> Your assignment:
Exactly as given, reproduce the records in full.

Material provided section start

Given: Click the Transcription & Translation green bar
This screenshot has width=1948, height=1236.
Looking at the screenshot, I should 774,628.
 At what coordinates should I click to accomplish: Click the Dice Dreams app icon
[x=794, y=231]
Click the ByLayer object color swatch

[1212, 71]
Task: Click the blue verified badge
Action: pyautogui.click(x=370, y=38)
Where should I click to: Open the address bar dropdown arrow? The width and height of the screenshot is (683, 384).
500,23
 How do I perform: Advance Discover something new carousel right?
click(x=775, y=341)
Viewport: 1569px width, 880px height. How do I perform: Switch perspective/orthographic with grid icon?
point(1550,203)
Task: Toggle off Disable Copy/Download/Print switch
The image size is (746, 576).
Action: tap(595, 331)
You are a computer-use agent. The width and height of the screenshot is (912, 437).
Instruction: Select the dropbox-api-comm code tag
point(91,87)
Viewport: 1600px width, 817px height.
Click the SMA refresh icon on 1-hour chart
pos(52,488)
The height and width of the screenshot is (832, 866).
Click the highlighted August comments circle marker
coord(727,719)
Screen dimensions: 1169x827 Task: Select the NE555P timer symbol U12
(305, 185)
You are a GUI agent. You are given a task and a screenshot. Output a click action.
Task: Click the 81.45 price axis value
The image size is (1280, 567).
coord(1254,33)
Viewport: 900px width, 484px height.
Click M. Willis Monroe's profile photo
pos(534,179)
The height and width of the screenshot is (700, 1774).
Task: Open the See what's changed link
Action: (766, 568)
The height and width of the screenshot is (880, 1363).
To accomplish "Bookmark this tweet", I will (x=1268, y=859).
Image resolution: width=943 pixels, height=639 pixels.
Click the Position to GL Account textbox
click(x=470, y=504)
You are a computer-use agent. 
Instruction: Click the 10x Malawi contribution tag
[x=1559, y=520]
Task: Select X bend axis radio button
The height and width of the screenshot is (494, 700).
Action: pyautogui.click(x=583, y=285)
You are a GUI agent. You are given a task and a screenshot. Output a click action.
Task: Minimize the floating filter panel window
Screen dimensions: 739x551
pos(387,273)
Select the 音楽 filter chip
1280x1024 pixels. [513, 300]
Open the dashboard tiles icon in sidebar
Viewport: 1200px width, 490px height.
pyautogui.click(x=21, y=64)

Material provided section end

> Solution to this task:
Given: Click the Transcription & Translation green bar
This screenshot has width=1948, height=1236.
Looking at the screenshot, I should 774,628.
 At what coordinates should I click to accomplish: Click the Dice Dreams app icon
[x=794, y=231]
Click the ByLayer object color swatch

[1212, 71]
Task: Click the blue verified badge
Action: pyautogui.click(x=370, y=38)
Where should I click to: Open the address bar dropdown arrow? The width and height of the screenshot is (683, 384).
500,23
 How do I perform: Advance Discover something new carousel right?
click(x=775, y=341)
Viewport: 1569px width, 880px height. How do I perform: Switch perspective/orthographic with grid icon?
point(1550,203)
Task: Toggle off Disable Copy/Download/Print switch
The image size is (746, 576).
Action: tap(595, 331)
You are a computer-use agent. The width and height of the screenshot is (912, 437).
Instruction: Select the dropbox-api-comm code tag
point(91,87)
Viewport: 1600px width, 817px height.
Click the SMA refresh icon on 1-hour chart
pos(52,488)
The height and width of the screenshot is (832, 866).
Click the highlighted August comments circle marker
coord(727,719)
Screen dimensions: 1169x827 Task: Select the NE555P timer symbol U12
(305, 185)
You are a GUI agent. You are given a task and a screenshot. Output a click action.
Task: Click the 81.45 price axis value
The image size is (1280, 567).
coord(1254,33)
Viewport: 900px width, 484px height.
Click M. Willis Monroe's profile photo
pos(534,179)
The height and width of the screenshot is (700, 1774).
Task: Open the See what's changed link
Action: (766, 568)
The height and width of the screenshot is (880, 1363).
To accomplish "Bookmark this tweet", I will (x=1268, y=859).
Image resolution: width=943 pixels, height=639 pixels.
Click the Position to GL Account textbox
click(x=470, y=504)
You are a computer-use agent. 
Instruction: Click the 10x Malawi contribution tag
[x=1559, y=520]
Task: Select X bend axis radio button
The height and width of the screenshot is (494, 700).
Action: pyautogui.click(x=583, y=285)
You are a GUI agent. You are given a task and a screenshot. Output a click action.
Task: Minimize the floating filter panel window
Screen dimensions: 739x551
pos(387,273)
Select the 音楽 filter chip
1280x1024 pixels. [513, 300]
Open the dashboard tiles icon in sidebar
Viewport: 1200px width, 490px height.
pyautogui.click(x=21, y=64)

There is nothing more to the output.